To assemble the mossarium:

Fill the bottom of your jar with rocks or soil or Spanish moss. Sprinkle in a small amount of your charcoal activated water if you’re using that, or regular water. You don’t want it to be TOO wet or the glass will just fog up. Then place your decorative rocks and the larger of your doo dads: in my large jar I used one large-ish rock and a statue of a bowling friar, which I placed before planting the moss, but in the smaller jar I just placed the rocks and then waited to decorate it until after the moss was planted.

Now break off small sections of your moss and place them on and around the rocks, using the chopsticks to wedge the moss into any smaller spaces. You don’t have to carpet the whole thing, as the moss will spread on its own, but if you’re impatient you might like to fill up a lot of the gaps between the rocks right away.

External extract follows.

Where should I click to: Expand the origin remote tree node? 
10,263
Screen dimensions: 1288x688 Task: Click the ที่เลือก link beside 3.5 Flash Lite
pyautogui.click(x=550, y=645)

I placed most of my moss directly on the soil around the base of the rocks and shoved a bit into the narrow spaces between the rocks and the glass, then put a few clumps right on top of the rocks just to see how they’ll fare there. Then put in any of your smaller decorations. If they’re lightweight like my little plastic dinosaurs you’ll want to press them down into the moss bed a bit so they’re secure.

mossarium

Place your mossarium in a location where it’s protected from direct sunlight and wait for your moss to grow! You won’t have to water it very often but when you do, just take the lid off the jar and sprinkle in a few tablespoons of water. If the glass becomes foggy just open the lid for an hour or two to let the steam off (but don’t forget to put the lid back on; your mossarium wants to stay moist).